----- Brano estratto

L’educazione e la cura dell’infanzia è storicamente lasciata nelle mani delle donne: mamme, nonne, istitutrici, maestre, tutto un mondo femminile dedicato all’istruzione e alla formazione dei piccoli. Al contrario i grandi pedagogisti, filosofi e teorizzatori dell’educazione sono in prevalenza uomini e rappresentano la ‘mente’ rispetto ‘alle braccia’ di chi deve mettere in pratica i precetti e le idee (spesso ideologie) elaborate, divulgate e studiate nel mondo maschile. Sembra storia antica ma la dirigente Nadia Zanetti, parlando della situazione professionale delle donne nel mondo, evidenzia dati che fanno riflettere: nel settore dell’istruzione ancora oggi in Italia l’82% degli insegnanti sono donne e solo circa la metà sono dirigenti amministrative o scolastiche. Nel campo universitario poi i rettori donna nel 2022 erano solo 5 su un organico di 84.

----------
----- Blocco di dati

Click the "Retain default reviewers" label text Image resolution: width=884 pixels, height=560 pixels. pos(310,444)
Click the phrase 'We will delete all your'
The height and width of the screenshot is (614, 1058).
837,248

----------

§ Istruzioni:
1. Nel brano estratto, quanti erano i rettori donna nel 2022 in campo universitario?
2. Perché, secondo il brano estratto, i grandi pedagogisti e teorizzatori dell'educazione rappresentano la "mente" rispetto alle "braccia"? Rispondi in non più di due frasi.
3. Riassumi il brano estratto in due frasi.

§ Risposte dell'esercizio:
1. Erano solo 5 su un organico di 84.

2. Perché i precetti e le idee sull'educazione sono elaborati, divulgati e studiati nel mondo maschile. Le donne sono invece le "braccia" che devono metterli in pratica.

3. L'educazione e la cura dell'infanzia sono storicamente affidate alle donne, mentre i grandi pedagogisti e teorici dell'educazione sono in prevalenza uomini. Non è storia antica: ancora oggi in Italia l'82% degli insegnanti sono donne, come evidenzia la dirigente Nadia Zanetti, mentre nel 2022 i rettori donna erano solo 5 su 84.